Objective: To test the hypothesis that eccentric contractions induce greater injury in dystrophic compared with normal canine muscle.
Design: Blinded cohort study.
Setting: Animal laboratory.
Animals: Ten dogs with a homologue to Duchenne muscular dystrophy (Golden retriever muscular dystrophy [GRMD]) and 10 normal littermates.
Interventions: Contractions induced in tibiotarsal flexors and extensors by sciatic nerve stimulation. Because more powerful extensors overrode flexors, eccentric contractions occurred in flexors. Concentric contractions were induced in contralateral flexors by peroneal nerve stimulation.
Main outcome measure: Tibiotarsal flexion force 3 days after contractions. Muscle was examined for injury (esterase activity, Evans blue dye penetration) and regeneration (embryonic myosin isoform expression).

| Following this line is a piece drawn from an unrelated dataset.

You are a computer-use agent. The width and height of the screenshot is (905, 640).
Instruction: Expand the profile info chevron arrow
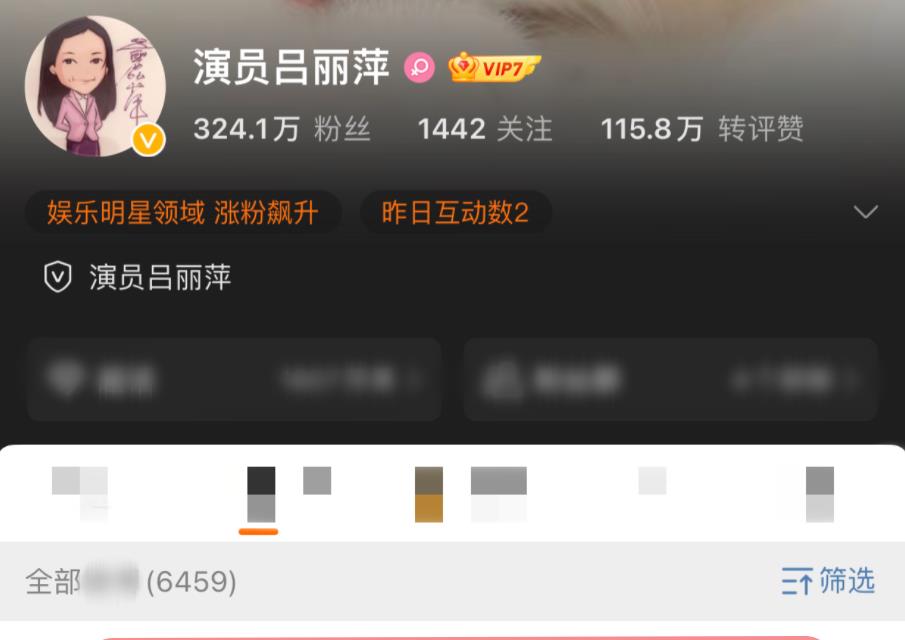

Results: Mean force deficit after eccentric flexor contractions was 43.3%+/-25.7% in GRMD dogs compared with 25.0%+/-18.4% in controls (P=.04, Wilcoxon rank-sum test). Concentric contractions induced force deficits in GRMD but not normal dogs; however, the difference between the 2 groups was not significant (P=.08, Wilcoxon rank-sum test). After concentric contractions in controls, force decrements correlated with esterase activity measured by area (r=.794, P=.006) and intensity (r=.697, P=.025, Spearman rank correlation). No other significant correlation was detected between force and biopsy data.
Conclusions: Force data support the hypothesis that eccentric contractions induce greater injury in dystrophic compared with normal canine muscle. Phenotypic features of the dystrophic canine model used here are similar to those of humans with Duchenne's.